HIV/TB co-infection has shown a declining trend in the past 2 years in the study area, in agreement with studies conducted at Finote Selam Hospital and Wellega.^23,27 This may be due to increased awareness by HIV-infected patients about ART drugs and the prevention of opportunistic infections, so that their immunity may lift from having active TB from latent infection. Other reasons may be the expansion of health facilities across the country and the increased awareness of the community through health education, according to current strategic plan of the federal ministry of health of Ethiopia.

In this study, sex, age, residence, and TB category were not significantly associated with TB/HIV co-infection. Similar results were noted in studies conducted in Southern Ethiopia,²⁶ Debre Markos Comprehensive Specialized Hospital,¹⁸ and Finote Selam Hospital,²³ which found that sex, residence, and TB category were not significantly associated with TB/HIV co-infection. However, the odds of having TB/HIV co-infection were 3.2 and 2.1 times higher among PTB smear-positive and PTB smear-negative patients, respectively, compared with patients with EPTB (Table 2). That is, in multiple logistic regression analysis, being PTB smear-positive and PTB smear-negative was significantly associated with HIV infection in TB patients. This unusual association of PTB positive and negative smears with HIV co-infection could be due to the small number of EPTB patients admitted and participating in this study. Because of its subclinical features, EPTB patients often do not require admission. A similar result was obtained in a study at Kobo-Robit and Gobiye in Northern Ethiopia.²⁴ In addition, HIV suppresses the immunity of TB patients, resulting in latent TB, which creates a challenge in the diagnosis of TB through routine smearing techniques; this is why negative PTB smears also have an association with HIV co-infection.
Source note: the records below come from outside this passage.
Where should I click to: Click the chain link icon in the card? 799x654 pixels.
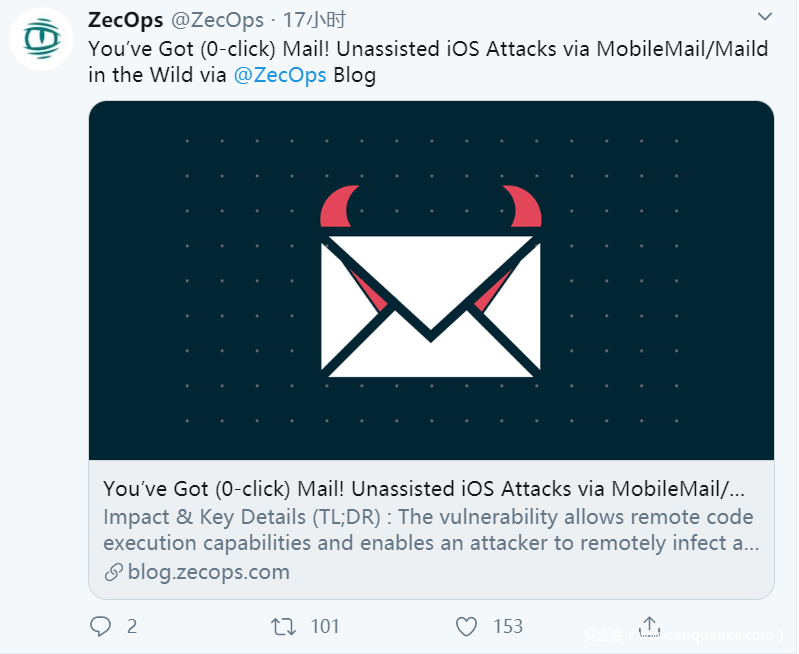coord(113,573)
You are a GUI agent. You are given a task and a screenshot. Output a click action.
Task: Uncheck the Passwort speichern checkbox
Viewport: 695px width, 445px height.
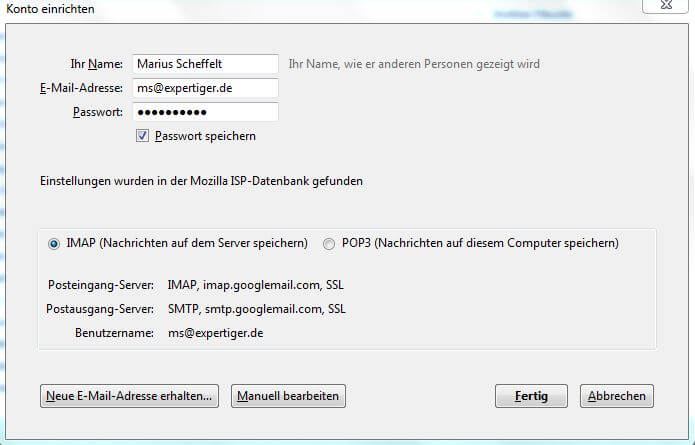[142, 136]
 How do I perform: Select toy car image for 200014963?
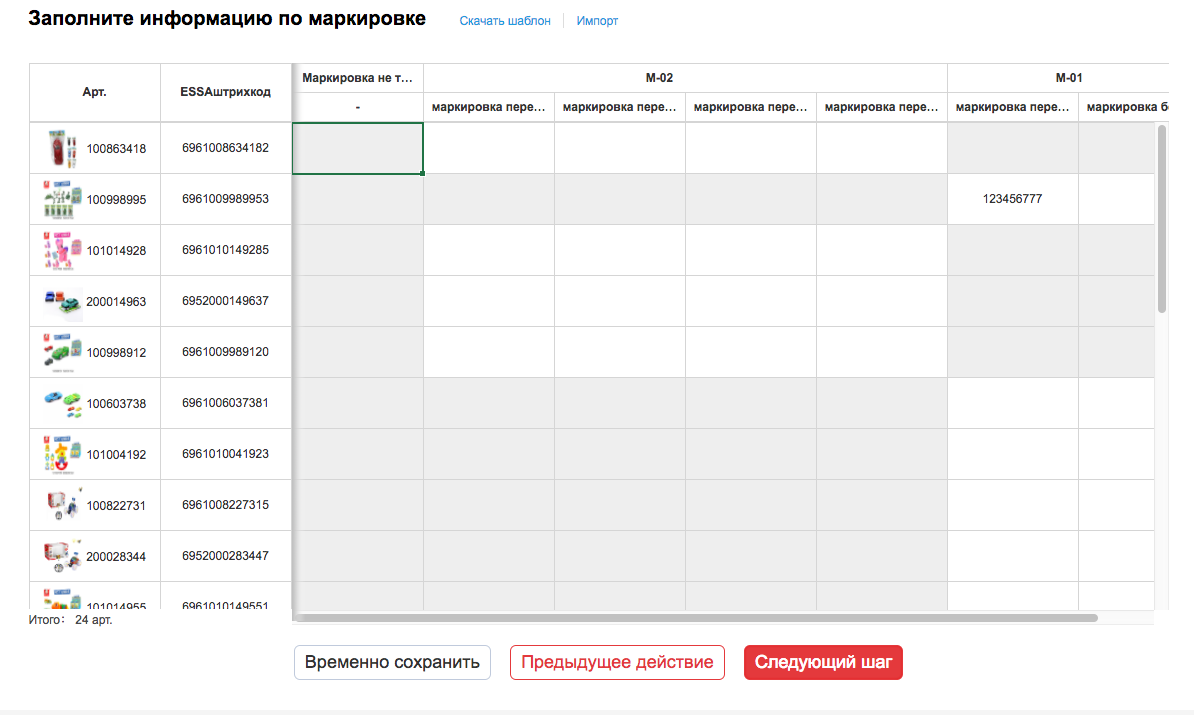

In contrast to this finding, negative PTB smears were significantly more associated with HIV than positive PTB smears and EPTB patients in previous research findings from Debre Markos Comprehensive Specialized Hospital¹⁸ and Dabat.²⁵ In the case of the current study, this may be due to multiple factors; for example, if PTB smear-positive and/or HIV co-infected individuals adhered well to ART and cotrimoxazole preventive therapy (CPT), they would have a high level of immunity.⁴ This could be explained in terms of the role of host immunity in the pathogenesis of TB. Therefore, these individuals would have a high probability of being smear positive.

Limitations of the Study

The data were collected using a secondary data source from already recorded documents, so there were some difficulties in obtaining all the information needed to characterize the risk factors. A prospective study design would be a better way to deal with this type of research interest.

Conclusions

This study indicated higher rates of TB/HIV co-infection than in other studies held in different parts of the country, even though the rate of TB/HIV co-infection in the study area has decreased from 44% to 40% in the past 4 years. TB/HIV co-infection was significantly associated with the type of TB. On the other hand, sex, age, residence, and TB category were not significantly associated with TB/HIV co-infection. Ethiopia’s current collaborative TB/HIV prevention strategy is showing promise in the reduction of TB/HIV co-infection rates. Therefore, Ethiopia should strengthen the current collaborative TB/HIV prevention strategy to sustain this decrease in co-infection. The data recording system for patients should be improved to include patients’ marital status, occupation, income, and personal lifestyle, such as addictions and co-morbidities. Researchers could also conduct a prospective study to obtain full information for further explanation of the higher proportions of TB/HIV co-infections compared to other studies.